Die Kernfrage in der Situation unserer Tage lautet für uns — auch für uns in Oesterreich — nicht: schwächliches Appeasement, Uebergabe, Aechtung des Widerstandsrechtes — oder Atomkrieg. Alle diese falschen Alternativen entspringen im Grunde den Aengsten und Engen, denen wir, die heute Handelnden, die „Alten“, nachhängen und deren Vorhandensein im Grunde dem Kommunismus recht gibt. Diese

unsere Aengste und Engen sind auch das Kernübel jenes Erziehungsnotstandes allgemeiner Natur in der Gegenwart, mit dem die Erzieher in den Schulstuben nicht fertig werden können, weil diese Aengste und Engen sozusagen die Grundverfassung der jungen Generation ausmachen, bevor sie das erste Wort des Lehrers erreicht.

Also müssen wir aus diesen Aengsten und Engen herauskommen in eine offene Katholizität in Europa und in der Welt, wenn wir etwas gelernt haben von den jüngsten Bürgerkriegen der Nationen.
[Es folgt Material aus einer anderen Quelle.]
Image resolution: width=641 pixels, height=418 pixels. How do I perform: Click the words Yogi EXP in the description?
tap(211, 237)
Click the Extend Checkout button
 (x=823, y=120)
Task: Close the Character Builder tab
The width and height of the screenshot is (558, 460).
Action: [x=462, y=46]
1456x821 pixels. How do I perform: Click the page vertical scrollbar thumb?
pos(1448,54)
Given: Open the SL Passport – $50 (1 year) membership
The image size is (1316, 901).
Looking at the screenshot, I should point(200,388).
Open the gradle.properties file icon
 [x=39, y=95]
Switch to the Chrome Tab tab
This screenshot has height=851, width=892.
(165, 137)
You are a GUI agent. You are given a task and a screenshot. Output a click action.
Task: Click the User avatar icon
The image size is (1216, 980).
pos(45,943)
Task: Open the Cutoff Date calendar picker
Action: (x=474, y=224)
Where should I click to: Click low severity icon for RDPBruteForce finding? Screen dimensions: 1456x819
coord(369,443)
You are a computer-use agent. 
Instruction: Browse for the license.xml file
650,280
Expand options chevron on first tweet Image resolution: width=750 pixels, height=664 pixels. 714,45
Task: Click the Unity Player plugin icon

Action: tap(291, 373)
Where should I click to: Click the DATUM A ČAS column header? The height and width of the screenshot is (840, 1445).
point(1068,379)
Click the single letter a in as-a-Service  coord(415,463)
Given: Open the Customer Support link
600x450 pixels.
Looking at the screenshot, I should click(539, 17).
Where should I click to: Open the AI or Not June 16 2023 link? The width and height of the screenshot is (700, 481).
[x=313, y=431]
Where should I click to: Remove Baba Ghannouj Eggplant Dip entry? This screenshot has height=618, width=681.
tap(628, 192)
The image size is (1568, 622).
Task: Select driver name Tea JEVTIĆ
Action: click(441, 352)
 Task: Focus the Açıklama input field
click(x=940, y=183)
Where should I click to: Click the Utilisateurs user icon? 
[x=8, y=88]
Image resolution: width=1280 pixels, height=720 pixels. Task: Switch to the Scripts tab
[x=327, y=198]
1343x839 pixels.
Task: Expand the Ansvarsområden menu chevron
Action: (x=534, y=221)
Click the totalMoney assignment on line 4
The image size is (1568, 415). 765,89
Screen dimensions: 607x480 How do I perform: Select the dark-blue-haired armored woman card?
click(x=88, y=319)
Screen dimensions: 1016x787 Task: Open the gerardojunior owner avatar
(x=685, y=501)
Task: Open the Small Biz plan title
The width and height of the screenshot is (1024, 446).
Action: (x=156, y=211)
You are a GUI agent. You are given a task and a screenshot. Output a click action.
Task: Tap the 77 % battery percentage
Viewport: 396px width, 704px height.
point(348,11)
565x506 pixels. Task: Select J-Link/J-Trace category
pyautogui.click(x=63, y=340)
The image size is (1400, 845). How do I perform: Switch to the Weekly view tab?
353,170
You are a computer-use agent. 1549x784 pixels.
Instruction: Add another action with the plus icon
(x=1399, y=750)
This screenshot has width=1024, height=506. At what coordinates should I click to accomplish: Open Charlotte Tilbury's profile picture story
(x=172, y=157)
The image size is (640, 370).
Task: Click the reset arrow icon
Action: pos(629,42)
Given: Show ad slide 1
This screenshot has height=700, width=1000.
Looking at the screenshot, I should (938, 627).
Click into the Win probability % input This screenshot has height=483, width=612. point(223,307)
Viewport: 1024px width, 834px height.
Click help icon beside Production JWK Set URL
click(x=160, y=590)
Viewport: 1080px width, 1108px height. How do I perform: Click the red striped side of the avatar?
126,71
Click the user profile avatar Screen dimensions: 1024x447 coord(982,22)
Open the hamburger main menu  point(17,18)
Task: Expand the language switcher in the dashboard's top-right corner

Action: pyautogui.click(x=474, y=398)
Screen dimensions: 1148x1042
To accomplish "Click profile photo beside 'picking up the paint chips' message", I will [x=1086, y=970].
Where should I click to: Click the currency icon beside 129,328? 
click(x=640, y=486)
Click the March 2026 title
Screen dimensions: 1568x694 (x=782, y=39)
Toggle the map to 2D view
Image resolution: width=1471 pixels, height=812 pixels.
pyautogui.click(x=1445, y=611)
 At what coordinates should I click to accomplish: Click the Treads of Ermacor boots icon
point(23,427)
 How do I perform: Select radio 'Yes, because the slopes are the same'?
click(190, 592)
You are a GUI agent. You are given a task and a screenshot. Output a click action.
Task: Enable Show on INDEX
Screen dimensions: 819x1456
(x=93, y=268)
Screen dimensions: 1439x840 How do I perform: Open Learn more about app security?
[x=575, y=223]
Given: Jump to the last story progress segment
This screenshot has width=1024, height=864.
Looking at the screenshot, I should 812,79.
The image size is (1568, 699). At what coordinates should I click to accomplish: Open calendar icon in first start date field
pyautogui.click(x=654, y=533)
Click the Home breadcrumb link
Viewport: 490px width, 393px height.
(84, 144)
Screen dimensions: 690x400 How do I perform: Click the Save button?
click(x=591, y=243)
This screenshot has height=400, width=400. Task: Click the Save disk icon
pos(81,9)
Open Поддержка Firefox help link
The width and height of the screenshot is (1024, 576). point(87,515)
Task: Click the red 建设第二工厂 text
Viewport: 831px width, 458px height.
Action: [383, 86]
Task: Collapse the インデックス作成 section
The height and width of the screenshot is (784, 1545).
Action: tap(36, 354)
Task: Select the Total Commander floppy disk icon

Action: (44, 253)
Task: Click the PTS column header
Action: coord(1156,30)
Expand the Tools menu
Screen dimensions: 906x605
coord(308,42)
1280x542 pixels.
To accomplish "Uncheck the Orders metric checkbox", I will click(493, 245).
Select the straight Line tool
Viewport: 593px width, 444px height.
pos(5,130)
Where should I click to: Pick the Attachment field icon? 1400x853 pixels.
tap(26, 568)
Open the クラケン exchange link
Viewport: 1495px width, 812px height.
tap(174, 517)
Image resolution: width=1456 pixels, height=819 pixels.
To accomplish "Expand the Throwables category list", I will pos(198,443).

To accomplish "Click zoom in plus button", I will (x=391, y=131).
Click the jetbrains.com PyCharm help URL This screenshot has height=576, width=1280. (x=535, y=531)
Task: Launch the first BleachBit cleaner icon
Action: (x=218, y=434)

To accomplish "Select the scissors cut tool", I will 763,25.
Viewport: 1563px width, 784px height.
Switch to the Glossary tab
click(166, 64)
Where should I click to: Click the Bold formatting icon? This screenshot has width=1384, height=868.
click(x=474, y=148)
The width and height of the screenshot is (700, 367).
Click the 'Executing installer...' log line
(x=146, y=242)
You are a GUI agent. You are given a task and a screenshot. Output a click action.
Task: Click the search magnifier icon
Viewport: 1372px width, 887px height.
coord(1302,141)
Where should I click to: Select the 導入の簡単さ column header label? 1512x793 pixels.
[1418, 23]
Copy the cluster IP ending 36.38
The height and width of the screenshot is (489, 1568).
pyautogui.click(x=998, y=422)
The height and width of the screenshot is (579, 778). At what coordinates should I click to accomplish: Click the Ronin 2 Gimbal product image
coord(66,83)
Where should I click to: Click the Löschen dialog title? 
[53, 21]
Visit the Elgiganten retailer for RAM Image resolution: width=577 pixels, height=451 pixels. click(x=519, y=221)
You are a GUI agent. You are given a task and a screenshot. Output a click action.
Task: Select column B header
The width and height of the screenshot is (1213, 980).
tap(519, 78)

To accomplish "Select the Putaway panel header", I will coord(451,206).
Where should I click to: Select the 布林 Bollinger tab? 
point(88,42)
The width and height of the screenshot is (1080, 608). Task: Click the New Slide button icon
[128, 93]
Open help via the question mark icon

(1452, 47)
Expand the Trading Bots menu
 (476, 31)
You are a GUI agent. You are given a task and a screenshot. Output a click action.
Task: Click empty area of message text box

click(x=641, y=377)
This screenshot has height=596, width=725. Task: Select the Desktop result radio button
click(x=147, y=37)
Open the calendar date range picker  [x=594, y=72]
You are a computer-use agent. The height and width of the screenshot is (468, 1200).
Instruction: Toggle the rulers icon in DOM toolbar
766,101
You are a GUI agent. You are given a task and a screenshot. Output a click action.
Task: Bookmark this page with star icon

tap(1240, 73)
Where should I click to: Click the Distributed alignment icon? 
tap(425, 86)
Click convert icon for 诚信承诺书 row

Deswegen glaube ich, daß die hauptsächlichen Tugenden des Christen in der Gegenwart der Mut und die oben geschilderte humane Art der Tapferkeit im Leben sind. Wir müssen, mit anderen Worten, langsam dazu kommen, nicht nur den Vernichtungskampf mit der bedingungslosen Kapitulation und der Auslöschung des Gegners ins Kalkül zu ziehen, sondern aus christlicher Gesinnung bei der Ueberwin- dung des Bösen in der Welt den anderen, den Gegner und den Feind, nicht als einen beklagenswerten Mangel der diesseitigen Ordnung anzusehen, sondern als den „bitteren Gast“ (wie es Friedrich Heer genannt hat), mit dem wir Christen nicht koexistieren, den wir aber hereinnehmen in unseren inneren Lebensprozeß.

Wir stehen alle noch sehr weit ab von dieser Verhaltensweise. Wir alle sind eher geneigt, in dem gegenwärtigen Konflikt uns in den Lebensprozeß des Feindes zerren zu lassen und damit ihm das Gesetz des Handelns nach seiner Manier zu überlassen: nach den Methoden der starken

Männer — nach dem System der Löwenlösungen. Angesichts der Gewalt der Tatsachen vergessen wir die Macht der Idee.

Wir müssen — wenn wir morgen leben wollen — den geschäftstüchtigen Grundsatz: Do, ut des, zuletzt ersetzen durch den Satz: Do, ut vivasI Nur so haben wir nicht nur die Chance, das Transitorium der Gegenwart zu durchschreiten, sondern das neue Ufer zu erreichen.

Richard Meister hat in einem eben verlautbarten Artikel über die Internationalität als Idee und Verwirklichung vier Fundamente dieser wachsenden Internationalität unseres Lebens aufgezeigt:

Conventio — die vertragliche, förmliche Regelung:

Cooperado — die Zusammenarbeit, getan in der Opinio neccesitatis:

Communicatio — der Austausch materieller und geistiger Errungenschaften;

Consociatio — die echte Vergemeinschaftung, die ihre Legitimation aus der Freiheit und Würde des Menschen erfährt, wie sie der letzte große Oesterreichische Katholikentag formuliert hat.

Unangetastet bleibt bei diesem Großvorhaben der Menschen der Primat des Geistes. Aber wir rufen in dieser Stunde die aus dem Gemüte kommenden Kräfte zu Hilfe. Ueberzeugenwollen, Ueberredenwollen hilft oft wenig: das Erleben macht es aus.

In diesem Sinne möchte der Oesterreicher sein tausendjähriges Erlebnis an der Grenze, im multinationalen Raum als die Erfahrungstatsache anmelden, die der neuen internationalen Zusammenarbeit in der Welt zugute kommen möge.